The wobbler mutation is inherited as an autosomal recessive trait and displays a muscular atrophy associated with motoneuron degeneration in early postnatal development. It has been shown that the level of glial fibrillary acidic protein (GFAP) is greatly increased in the spinal cord of wobbler mice. We performed immunocytochemical analyses combined with confocal microscopy to study the developmental distribution of GFAP-positive astrocytes in the spinal cord of wobbler mice during the course of the disease, and in primary cultures of adult wobbler spinal cord astrocytes.

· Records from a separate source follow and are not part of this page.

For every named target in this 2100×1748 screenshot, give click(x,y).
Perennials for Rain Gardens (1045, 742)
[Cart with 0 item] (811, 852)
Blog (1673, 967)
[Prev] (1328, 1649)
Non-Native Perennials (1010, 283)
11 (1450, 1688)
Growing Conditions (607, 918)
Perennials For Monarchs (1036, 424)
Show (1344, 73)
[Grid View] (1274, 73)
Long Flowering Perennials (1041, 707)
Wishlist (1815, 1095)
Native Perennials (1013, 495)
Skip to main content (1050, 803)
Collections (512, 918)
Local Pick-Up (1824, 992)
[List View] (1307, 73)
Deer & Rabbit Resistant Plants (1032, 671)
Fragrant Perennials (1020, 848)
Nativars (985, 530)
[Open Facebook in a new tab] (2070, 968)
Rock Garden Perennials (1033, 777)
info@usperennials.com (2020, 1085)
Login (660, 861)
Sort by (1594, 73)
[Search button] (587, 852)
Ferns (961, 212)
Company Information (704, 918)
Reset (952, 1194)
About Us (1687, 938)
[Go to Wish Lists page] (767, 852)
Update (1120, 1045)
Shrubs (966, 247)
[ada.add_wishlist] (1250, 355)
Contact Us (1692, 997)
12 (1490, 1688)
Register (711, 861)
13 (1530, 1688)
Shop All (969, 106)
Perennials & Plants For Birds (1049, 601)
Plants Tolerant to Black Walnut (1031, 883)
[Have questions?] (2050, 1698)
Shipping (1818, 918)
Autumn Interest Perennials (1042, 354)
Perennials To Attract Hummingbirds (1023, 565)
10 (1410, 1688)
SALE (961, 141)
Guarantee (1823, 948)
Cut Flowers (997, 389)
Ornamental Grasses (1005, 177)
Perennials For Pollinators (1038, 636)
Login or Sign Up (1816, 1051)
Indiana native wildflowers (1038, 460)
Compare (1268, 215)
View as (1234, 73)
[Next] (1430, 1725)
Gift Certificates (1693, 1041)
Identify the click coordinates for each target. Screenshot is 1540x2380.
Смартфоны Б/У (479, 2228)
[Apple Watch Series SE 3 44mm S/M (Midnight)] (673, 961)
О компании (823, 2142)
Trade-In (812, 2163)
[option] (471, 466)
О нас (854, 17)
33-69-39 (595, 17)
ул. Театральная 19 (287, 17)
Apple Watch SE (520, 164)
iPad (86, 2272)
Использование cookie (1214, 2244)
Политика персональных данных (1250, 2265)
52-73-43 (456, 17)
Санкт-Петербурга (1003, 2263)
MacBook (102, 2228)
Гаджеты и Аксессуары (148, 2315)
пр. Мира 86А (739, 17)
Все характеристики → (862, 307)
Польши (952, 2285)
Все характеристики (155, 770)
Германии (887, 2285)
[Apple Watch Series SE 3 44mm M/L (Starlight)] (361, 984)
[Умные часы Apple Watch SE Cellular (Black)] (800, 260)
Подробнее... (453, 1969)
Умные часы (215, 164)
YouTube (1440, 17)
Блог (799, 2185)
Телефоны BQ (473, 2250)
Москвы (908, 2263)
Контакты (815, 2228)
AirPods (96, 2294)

Many changes in the number and distribution of astrocytes were observed in the wobbler mice from 1-10 months post-partum Strongly GFAP-positive astrocytes are present in small number in the anterior horn by 1 month. They increase in number and are observed in the entire spinal cord grey and white matters by 2-10 months. These reactive astrocytes have thick, short, extensively branched processes which contrast with the long, unbranched processes observed in control mice. The wobbler astrocyte processes are oriented perpendicular to the surface of the spinal cord, which contrasts with the normal parallel, concentric orientation. No expansion of astrocyte processes exit from the white matter towards the grey matter. Moreover, the surface of the wobbler spinal cord beneath the meninges displays a dramatic decrease of interdigitating processes, end feet and flattened cell bodies of astrocytes that form a disorganized layer. In vitro, mutant astrocytes have morphological characteristics similar to those in vivo and, in particular, develop short, thick, branched processes. These mutant astrocytes in cultures do not contact one another, whereas normal mature cultures show an increased incidence of cell-cell contacts between long processes. The increase of astrocyte reactivity associated with these modifications in astrocytic process arrangement may reflect an important primary event in the course of the wobbler disease rather than a non-specific response to motoneuronal death.